Although KS is prevalent among HIV-1 infected persons, IRIS during anti-retroviral treatment of AIDS-associated KS has only been reported three times [5–7]. In one case, laryngeal obstruction occurred in a patient with known KS shortly after initiation of HAART . In the second case, parotid gland KS developed in an individual two years after initiation of HAART, despite there being good CD4+ lymphocyte reconstitution and virus suppression . In the third case, rapidly progressive KS lesions with lymphadenopathy and tissue swelling occurred in a patient during anti-retroviral treatment, despite an increased CD4+ lymphocyte count and decreased HIV-1 level and KS-associated herpes virus replication .
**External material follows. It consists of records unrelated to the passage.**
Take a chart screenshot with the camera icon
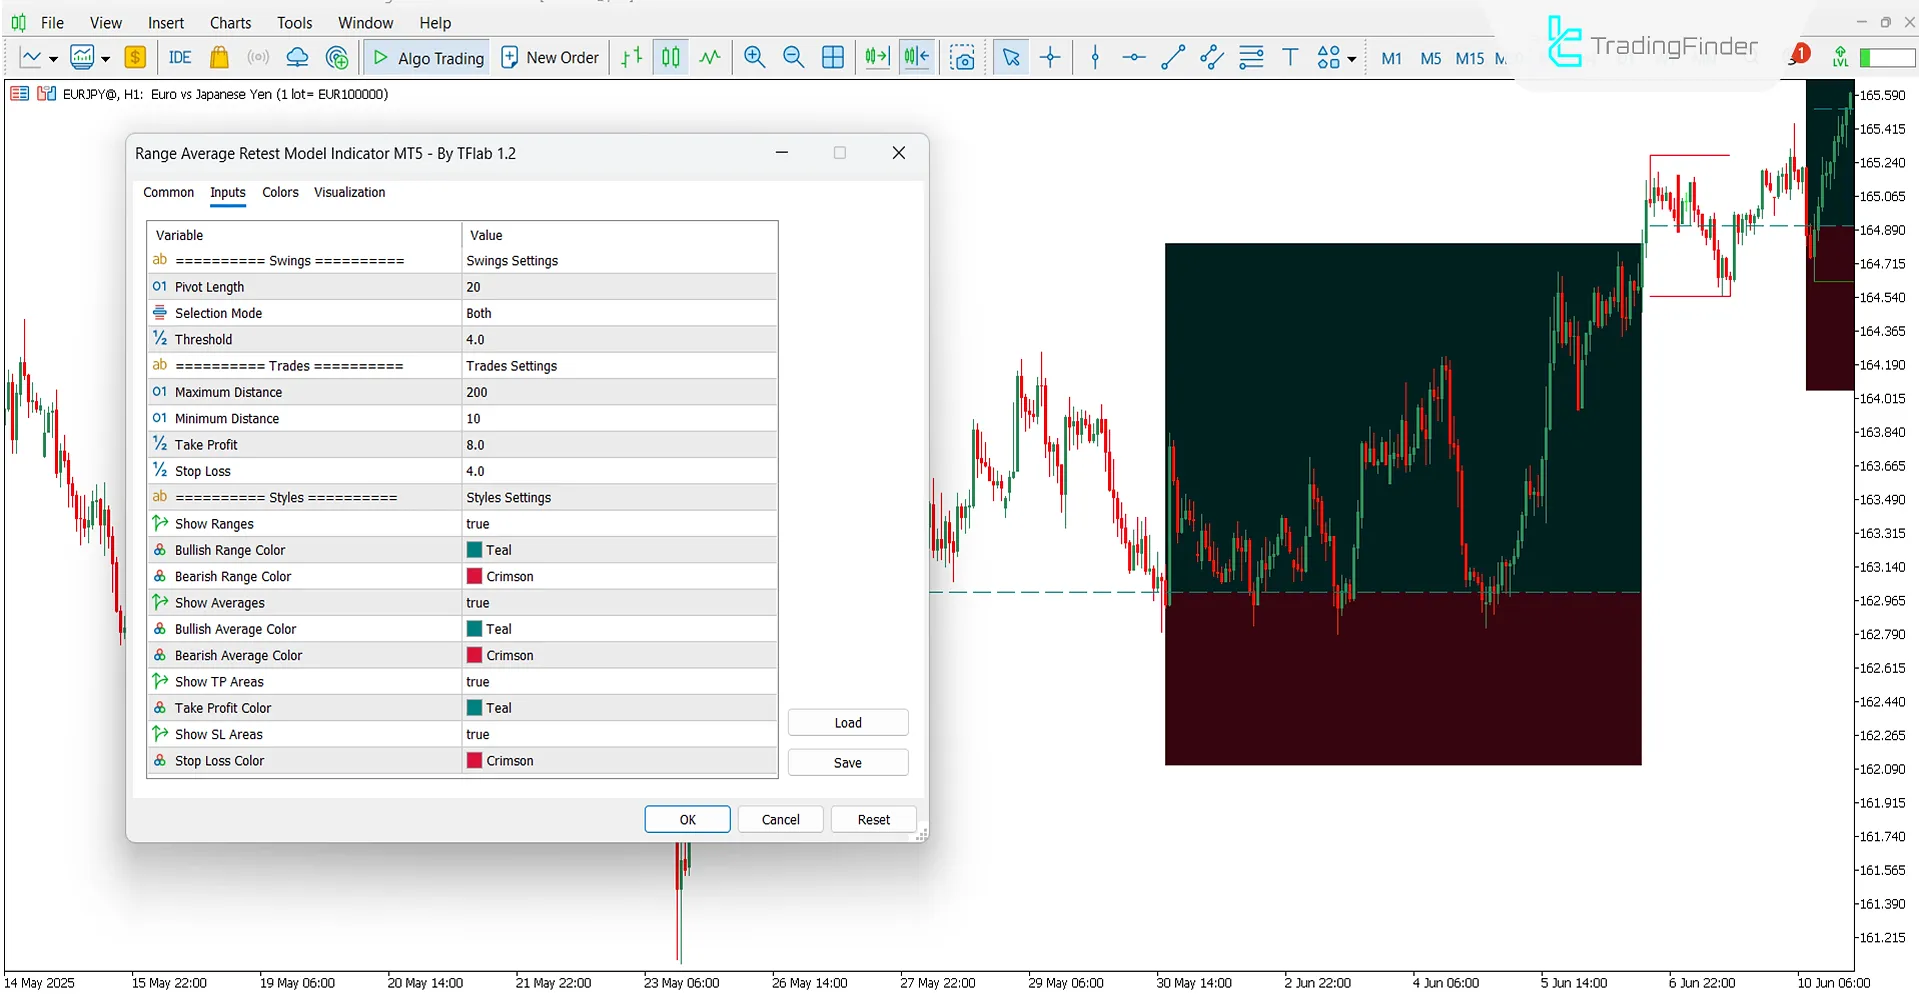 [x=962, y=57]
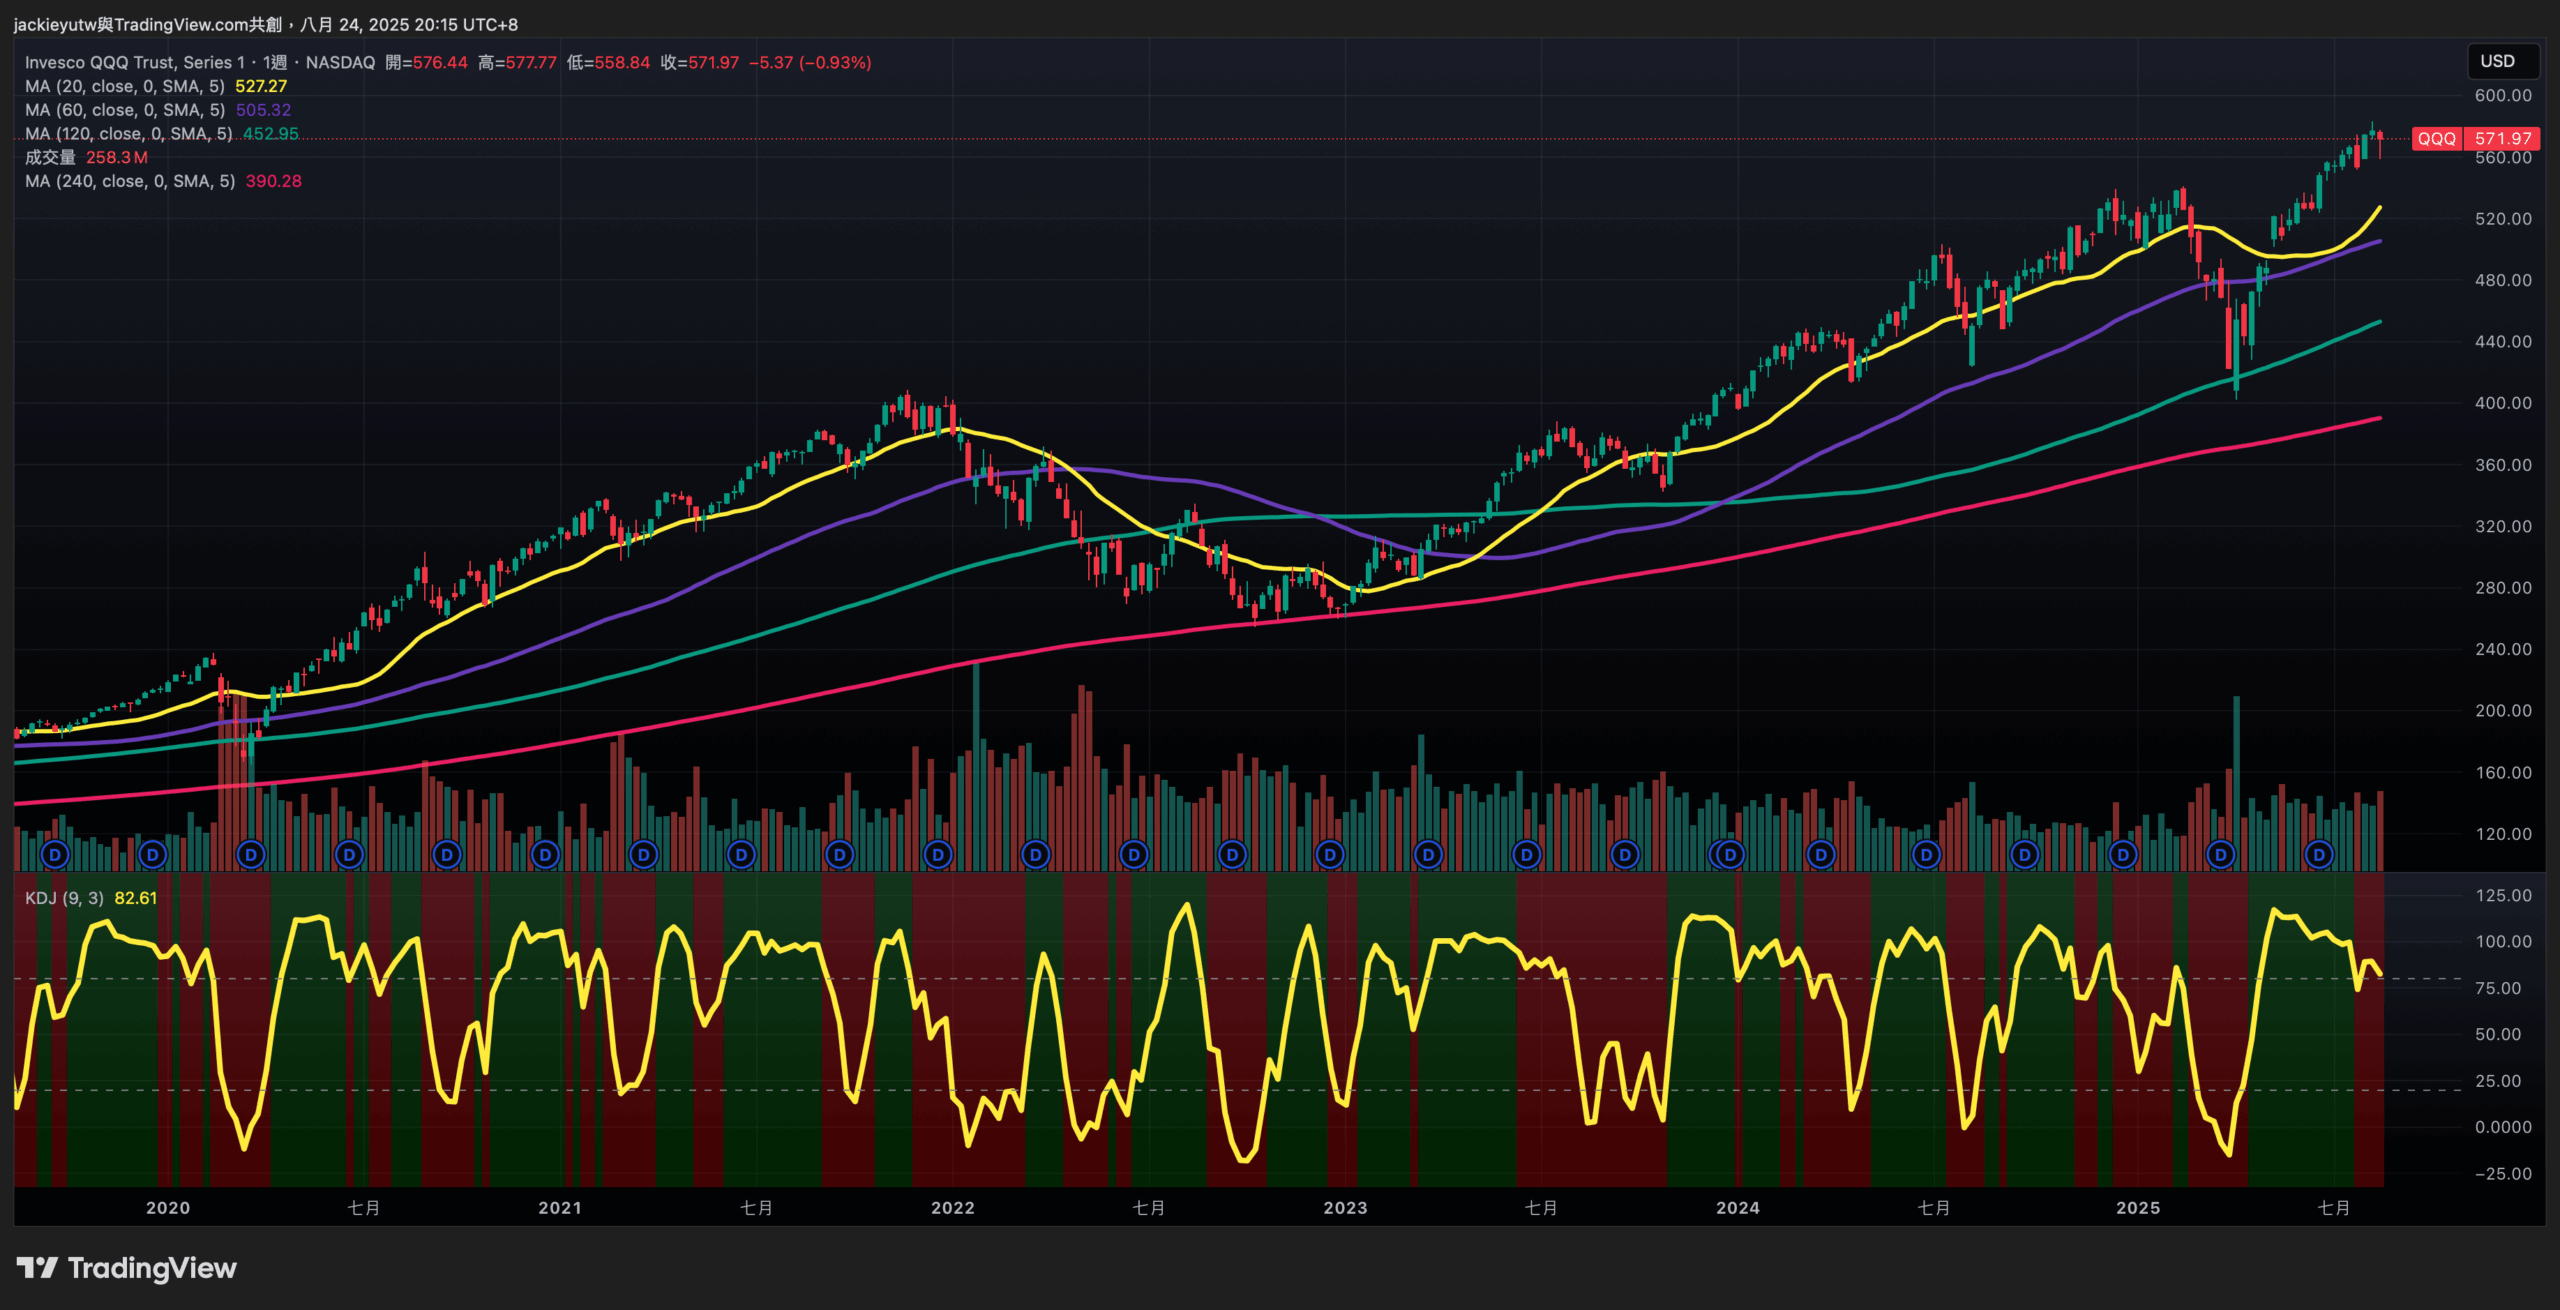The image size is (2560, 1310).
Task: Click the rightmost dividend D marker
Action: point(2319,855)
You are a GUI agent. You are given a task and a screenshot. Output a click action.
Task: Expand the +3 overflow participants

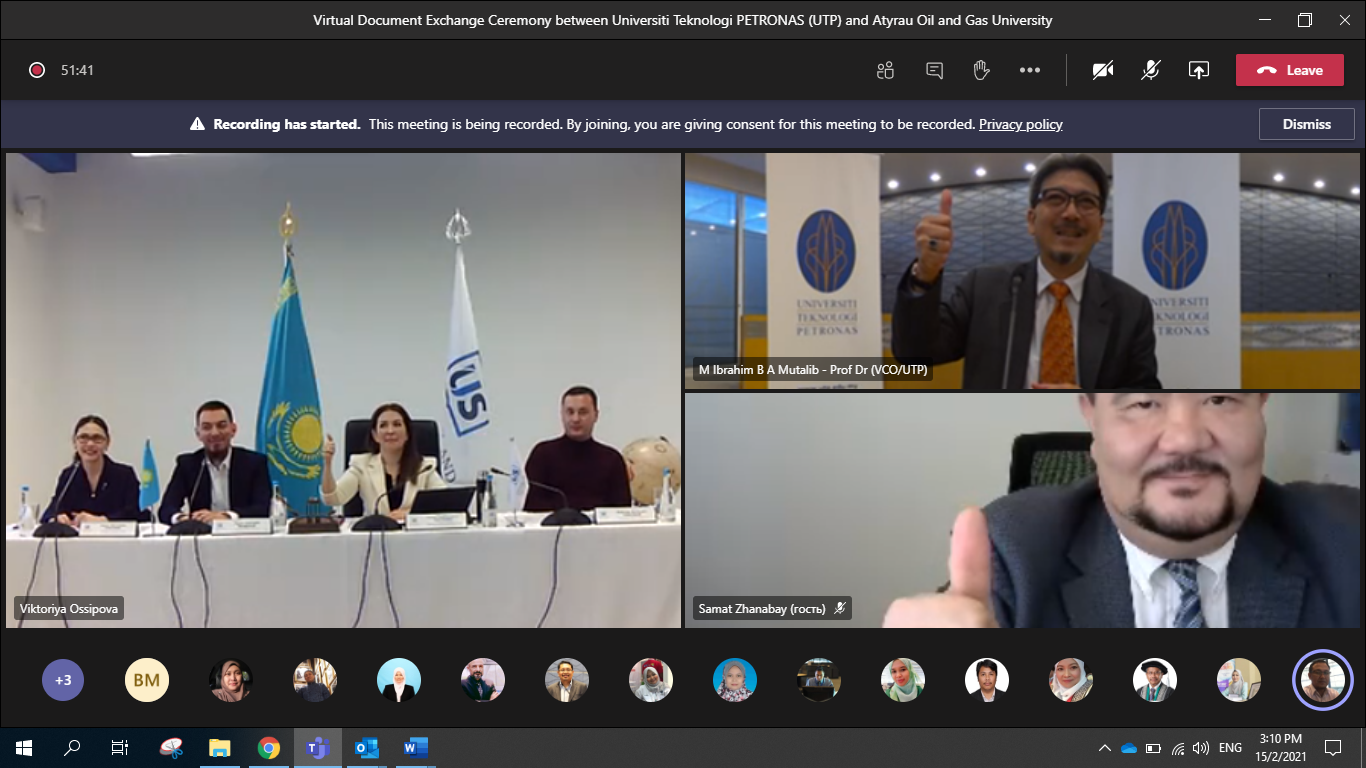[x=63, y=681]
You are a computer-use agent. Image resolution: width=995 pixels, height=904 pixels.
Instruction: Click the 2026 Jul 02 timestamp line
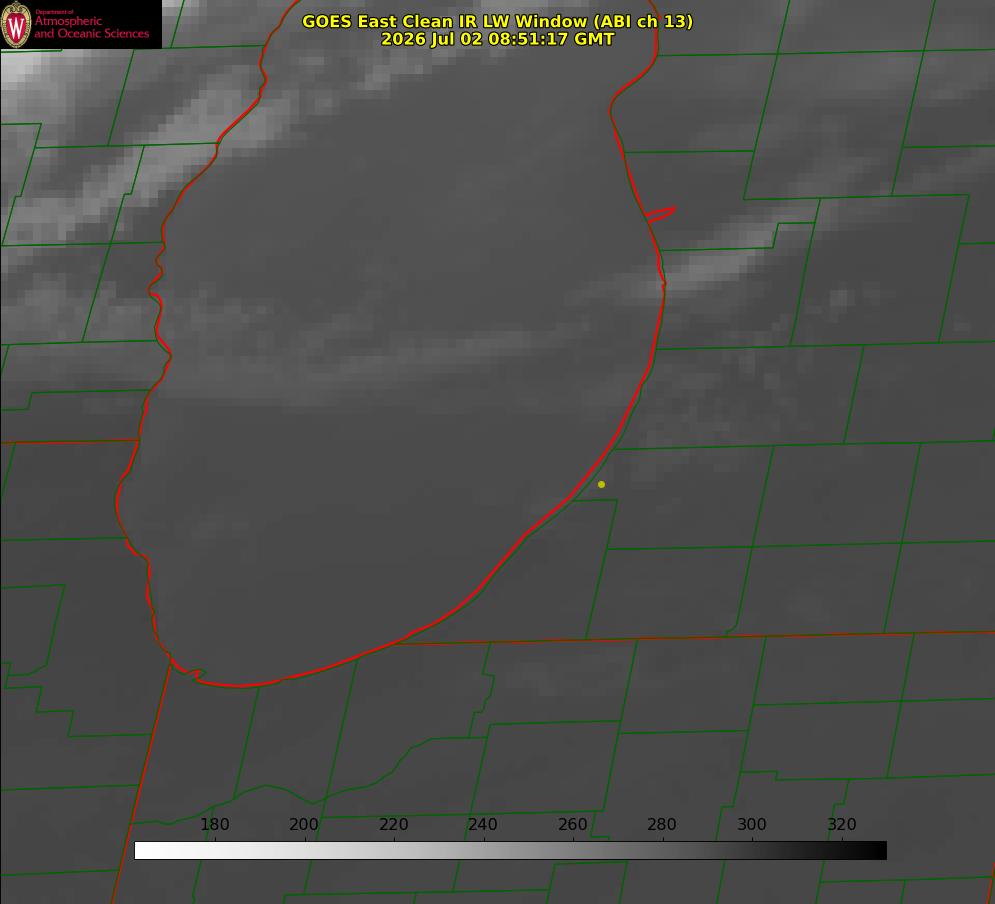498,39
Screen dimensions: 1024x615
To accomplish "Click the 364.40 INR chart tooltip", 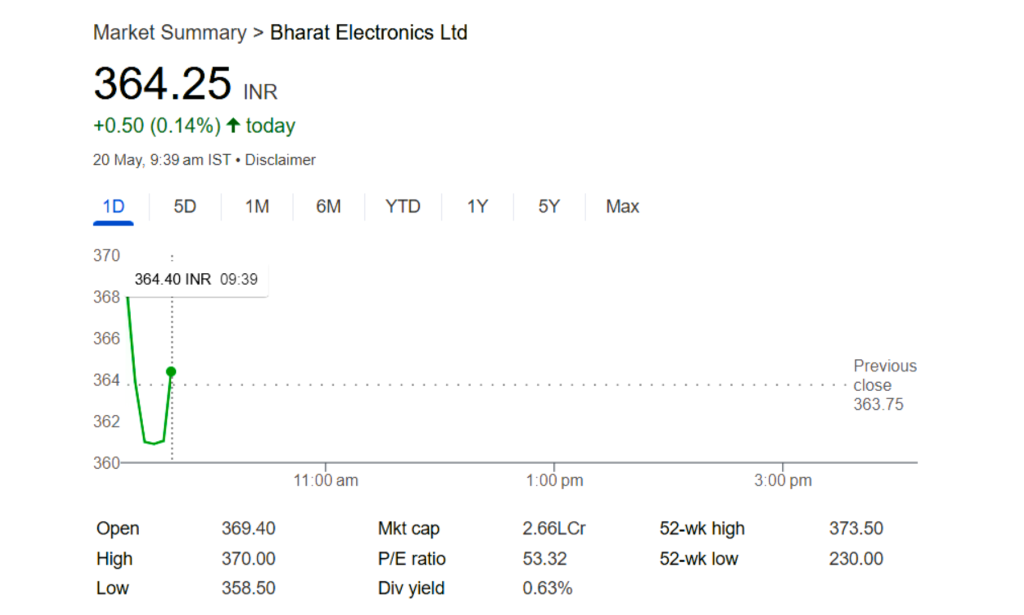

In a review of 5,832 patients with AIDS undergoing HAART, Bower et al. identified 150 therapy-naïve patients with a first presentation of KS and recorded their clinic-pathologic features prospectively. They identified ten patients with IRIS-KS in the patient cohort of HIV patients with KS who were started on HAART.
This is a rare case of IRIS associated with AIDS-related gastrointestinal limited KS, presenting as an acute intestinal obstruction. It is likely that KS-associated IRIS is more common than the literature reflects due to limited awareness of this condition. It is important for clinicians to realize that KS-associated IRIS does not indicate failure of HAART or a need for changes in the anti-retroviral regimen. Instead, chemotherapy in conjunction with HAART can effectively control the symptoms of IRIS as well as resolve KS, especially when KS-IRIS is severe or there is visceral involvement.